Por una parte, recuerdo que me dio mucha vergüenza ver actuar
a mi madre, que ni siquiera su voz me parecía la suya.
Por la otra, me asombró la riqueza del decorado y los
trajes de los artistas, pero más que nada me dejó
planchado la hermosura de Amparito Ribelles. Aquella chica era
mucho más guapa que Loretta Young y, además, tenía
una gran ventaja: era de carne y hueso. A pesar de estos avances,
seguí ignorando al cine español, pero aun así
empecé a recordar y a recortar fotos de sus chicas, especialmente
de Amparito Rivelles e Isabelita Pomes, y de Conchita Montenegro,
una auténtica belleza, que pronto abandonó el cine
para casarse con un diplomático.
En esta olla familiar se coció mi interés por la
literatura y por el cine, aunque el género que mandaba
era el teatro, por influencia de Federico Oliver y la profesión
de mi abuela (Carmen Cobeña) y de mi madre (Carmita Oliver).
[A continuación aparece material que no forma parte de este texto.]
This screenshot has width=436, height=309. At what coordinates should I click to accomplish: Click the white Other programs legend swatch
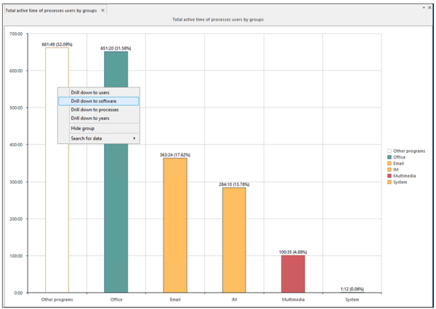389,151
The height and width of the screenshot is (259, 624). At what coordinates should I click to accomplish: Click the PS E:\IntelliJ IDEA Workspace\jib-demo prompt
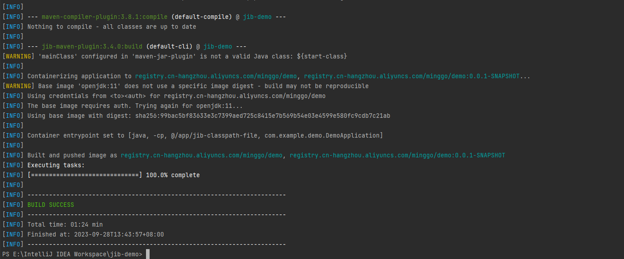coord(72,254)

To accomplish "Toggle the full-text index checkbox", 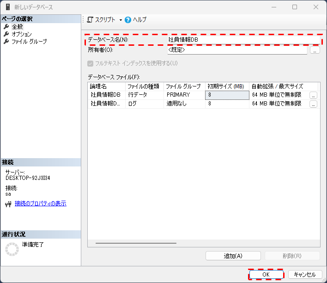I will coord(91,63).
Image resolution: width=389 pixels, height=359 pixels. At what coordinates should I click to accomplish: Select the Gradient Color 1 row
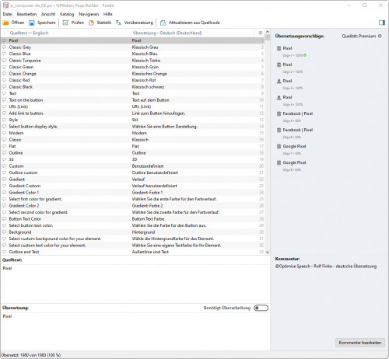pyautogui.click(x=132, y=193)
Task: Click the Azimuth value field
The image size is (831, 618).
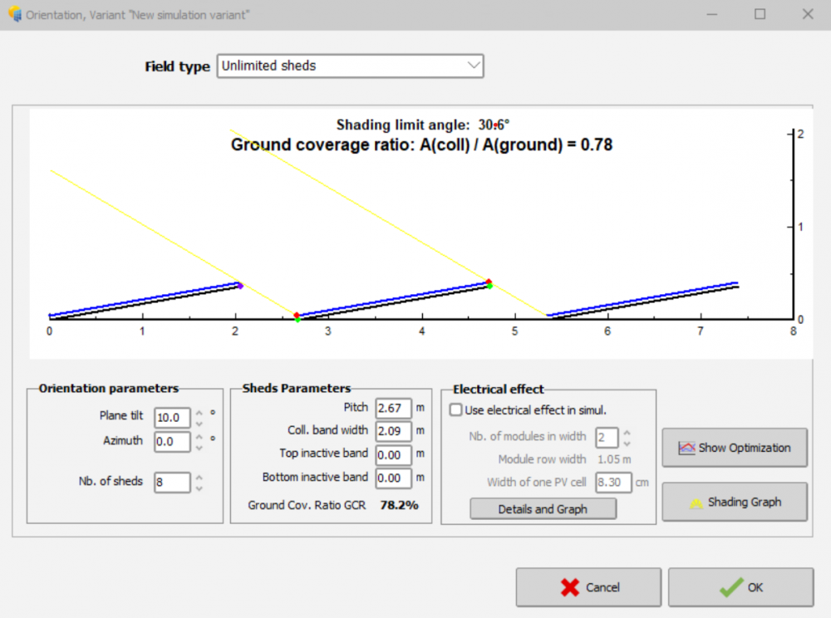Action: click(172, 442)
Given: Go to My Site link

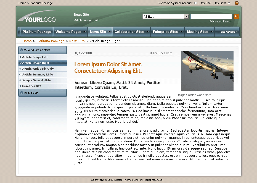Looking at the screenshot, I should (x=206, y=3).
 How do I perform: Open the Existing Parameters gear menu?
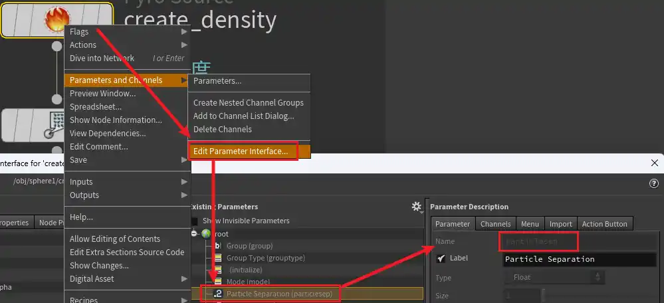pos(417,207)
A la tierna edad de catorce años yo había decidido
ser autor y escribí El Secreto. Al cabo del tiempo, me
llegó la noticia de que el teatro es literatura. La novela,
el ensayo o la poesía lo son; sin embargo, un guión
cinematográfico no es literatura y no digamos un
guión de televisión. Al autor dramático
también se le llama escritor; al poeta, además
de poeta, se le llama escritor, igual que al novelista; e incluso
los articulistas como Larra, Mariano de Cavia, Julio Camba o
César González Ruano son escritores. Por el contrario,
los guionistas ya el nombre huele a puchero de producción
no son escritores, sino que, como mucho, alcanzan la categoría
de eso que hoy dicen "artesanos o colaboradores de la obra
en su conjunto", ya una película terminada, como
los diseñadores de vestuario o el decorador, con todos
mis respetos para ellos.
Nuestros autores dramáticos alcanzaron dos premios Nobel
a principios del siglo pasado (el de literatura, como es lógico):
José Echegaray, al que en estos tiempos ya nadie recuerda
y menos representa, y Jacinto Benavente, que se asoma de cuando
en cuando a los escenarios, sobre todo con Los intereses creados,
una pieza ya de repertorio. No quiero dejar en el tintero a Santiago
Ramón y Cajal, premio Nobel por otro camino, pero que,
a mi juicio, escribía mucho mejor que sus dos inmortales
compañeros, pero no colegas. Sin querer, por simple encadenamiento,
los premios de la academia sueca me llevan al recinto de la española,
donde también se cuecen habas: el cine tiene más
de cien años y, sin embargo, nunca fue acogido entre aquellas
paredes con la excepción de Fernando Fernán Gómez,
a quien luego convocaré respetuosamente.